Free college tuition starts now for Cleveland students as Say Yes to Education arrives

CLEVELAND, Ohio – College will be free for virtually all Cleveland school district graduates starting with this year’s senior class, after the much-anticipated launch today of the Say Yes to Education college scholarship and student support program in the city.

A team of city, county, philanthropic and Say Yes leaders announced the scholarships at a rally at John Marshall High School to cheering students this morning, pledging that the ever-increasing cost of tuition will no longer block Cleveland school district graduates from attending college. Officials have already raised more than 70 percent of the $125 million they need to pay for scholarships for the next 25 years.

Though students and families will still have to pay living expenses, the new Say Yes scholarships will cover all remaining tuition costs once federal and state aid is used.


Related coverage: Say Yes to Education announces Cleveland will be the nonprofit organization’s next site for its community efforts.


“Today, we are guaranteeing that your dreams can come true,” school district CEO Eric Gordon told students.

Say Yes founder George Weiss, a New York businessman, told students that he wants the scholarships to give students hope.

“It’s about raising expectations for the young people," he said.

Students were ecstatic about not having to worry about paying for college.

“It will make a big difference," said John Marshall senior James Woolfolk Jr. "Now I don’t have to work two jobs to make it through. I can just start and I don’t have to worry about being in debt and owing anybody money.”

And Yasmin Adam, an immigrant from Sudan, said the announcement will let her drop plans to work for a few years to save money before going to nursing school.

“I was scared to go to college, because I’m the first generation (in her family to go),” she said. "When I came here I lost all hope that I would go to college and chase my dream.”

And senior Lynae Howard called the new scholarships “amazing.”

“Nobody wants to be paying loans for the rest of their life,” she said. “This given to us can stop that. I am very grateful that this is given to us.”

Others said the scholarships will help more than just the students. By offering free college, they said, more students will be better educated and can improve the region’s economy as adults.

“This will provide access for low and middle-incomes students in a way they haven’t seen before,” said Helen Williams of the Cleveland Foundation, a major partner in bringing Say Yes here.

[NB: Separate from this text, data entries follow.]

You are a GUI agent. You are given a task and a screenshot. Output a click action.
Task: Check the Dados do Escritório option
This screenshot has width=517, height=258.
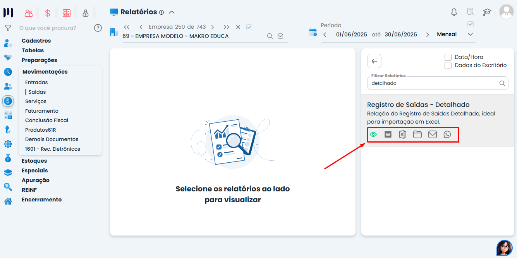tap(448, 65)
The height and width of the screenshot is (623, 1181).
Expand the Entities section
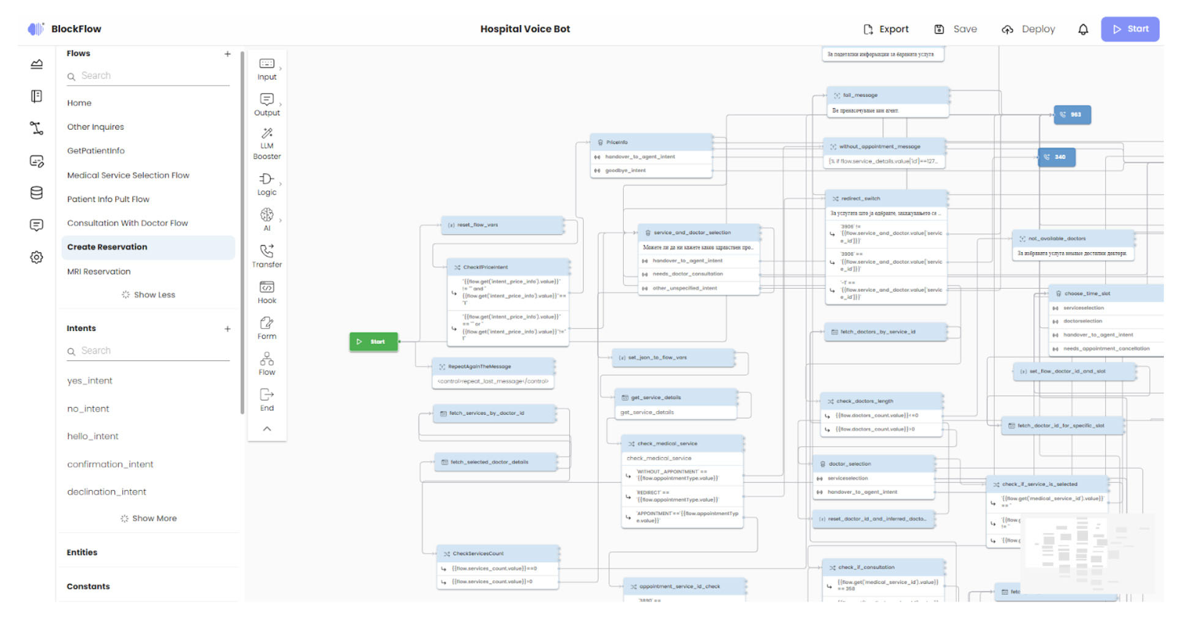click(82, 552)
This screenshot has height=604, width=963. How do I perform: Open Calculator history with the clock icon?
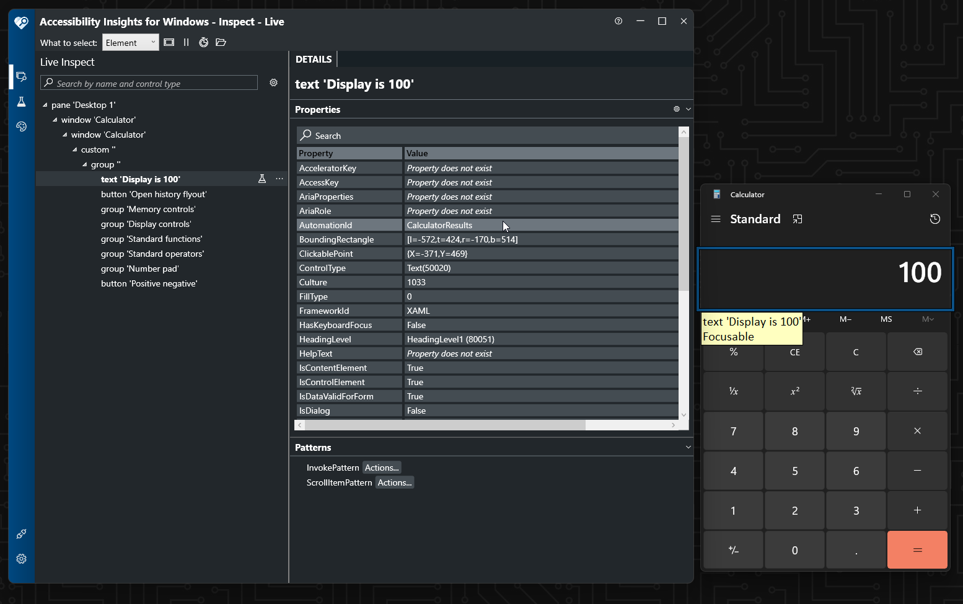[x=935, y=218]
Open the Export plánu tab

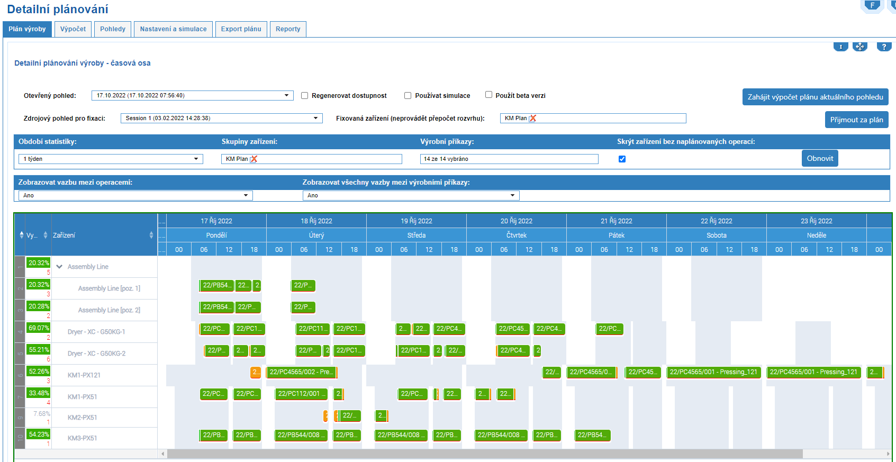241,29
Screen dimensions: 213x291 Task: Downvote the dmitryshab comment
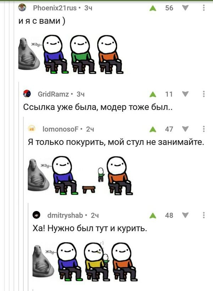[185, 215]
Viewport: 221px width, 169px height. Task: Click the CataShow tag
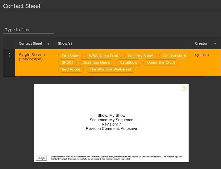point(128,62)
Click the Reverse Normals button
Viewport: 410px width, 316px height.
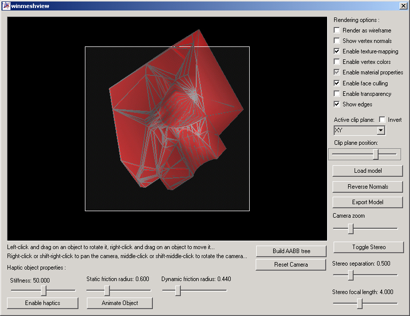(368, 187)
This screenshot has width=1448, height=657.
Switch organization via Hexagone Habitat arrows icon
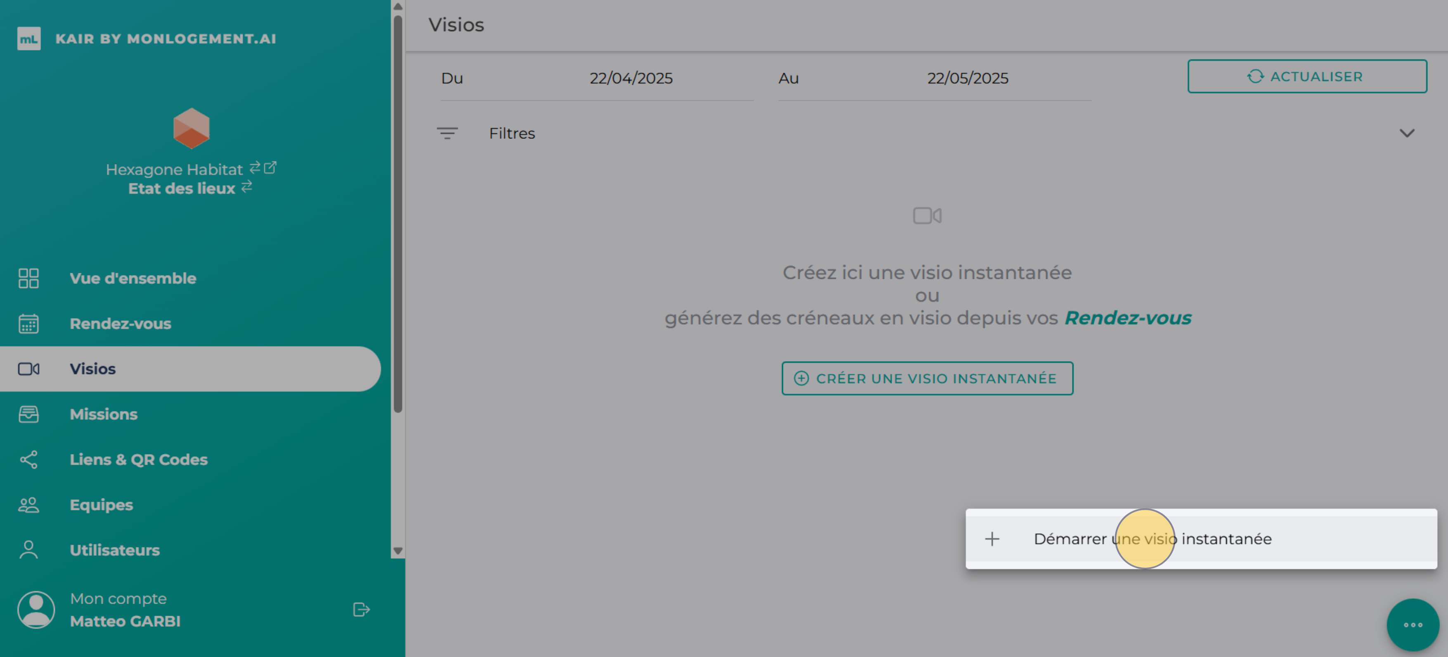(255, 167)
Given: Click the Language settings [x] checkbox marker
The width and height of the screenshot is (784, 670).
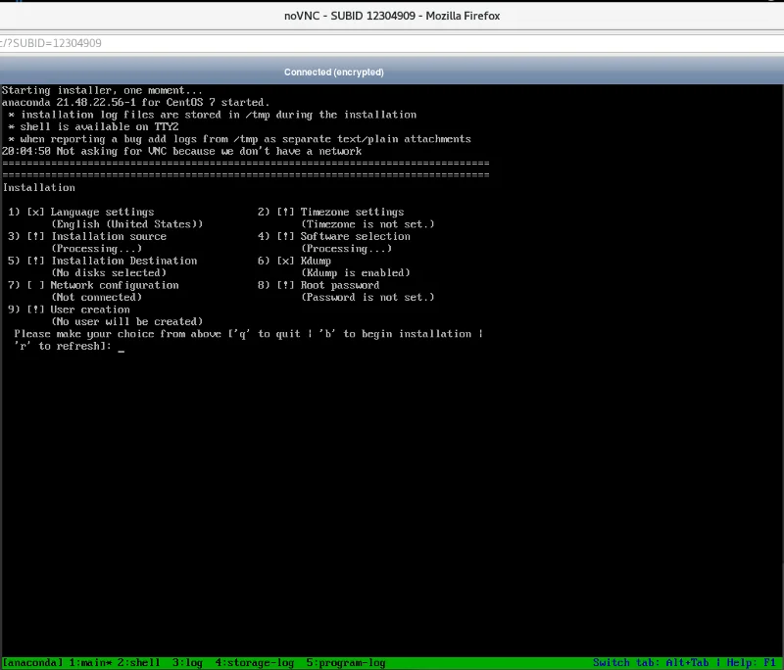Looking at the screenshot, I should [35, 213].
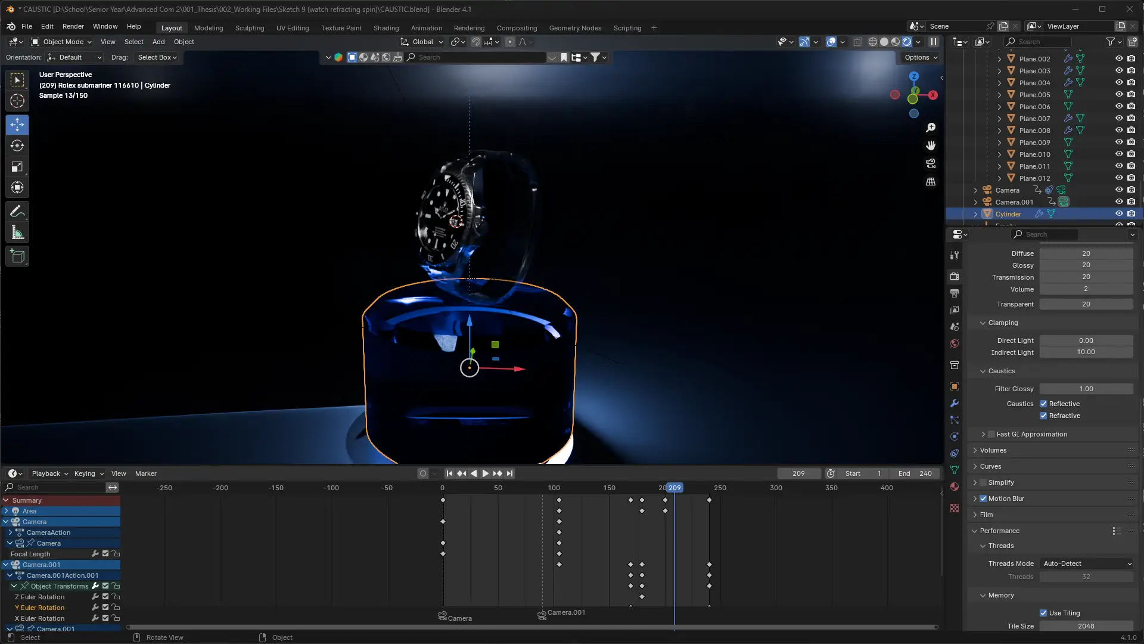1144x644 pixels.
Task: Activate the Annotate pencil tool
Action: click(x=17, y=212)
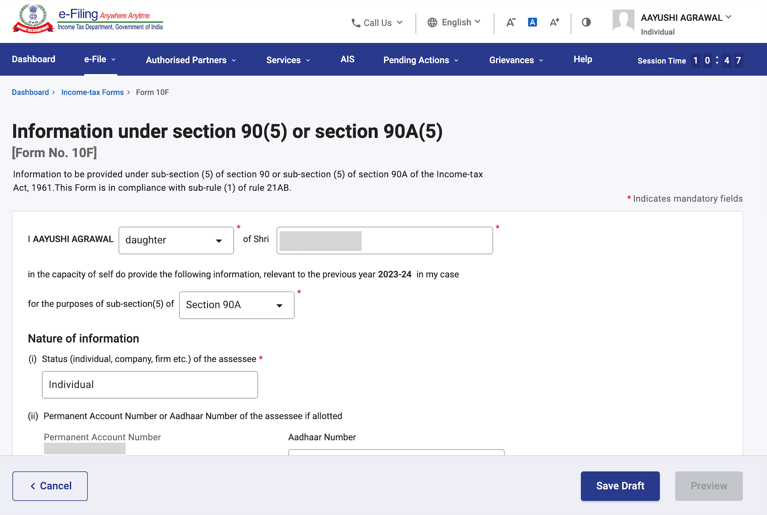Click the user profile avatar picture
Image resolution: width=767 pixels, height=515 pixels.
[x=623, y=20]
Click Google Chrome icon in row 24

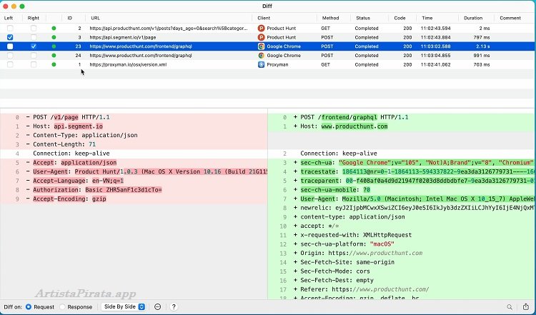262,56
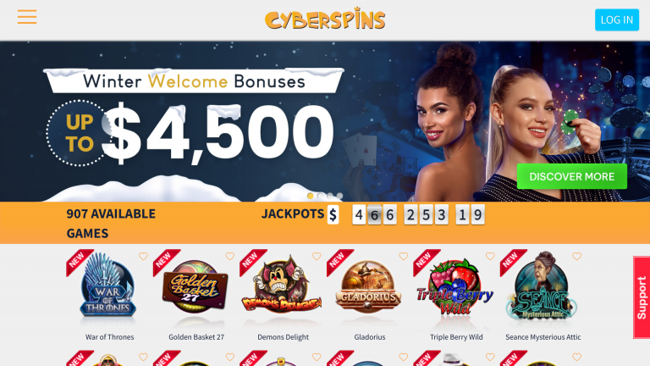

Cleveland has long had lower rates of adults with college degrees than other cities. And while the district has been trying to push more students towards college or other training after graduation, it hasn’t worked. The percentage of Cleveland school district graduates attending college has declined from 54 percent in 2011 to 40 percent in 2017.

“That’s unacceptable,” Gordon said. So he and others wanted to find a way to ease the financial barriers to students attending and eliminating the loans that cripple them later.

After two and half years of planning, Cleveland becomes the fourth city to partner with New York-based Say Yes to Education will be a spark to change that trend. Say Yes is one of more than 200 so-called “College Promise” programs in the country, where all students of a district are promised free tuition at certain colleges if they graduate from high school and are accepted and eligible colleges.

Say Yes is already in place in Buffalo and Syracuse, N.Y., and Guilford County, N.C.

Say Yes goes a step further than a typical promise program by helping communities add social support services to schools so students have a better chance of succeeding in school and reaching college.

The Say Yes national organization contributes $15 million to each city’s efforts for organizational and administrative costs, while offering financial and planning expertise. But each community must raise its own scholarship money and arrange for services inside schools.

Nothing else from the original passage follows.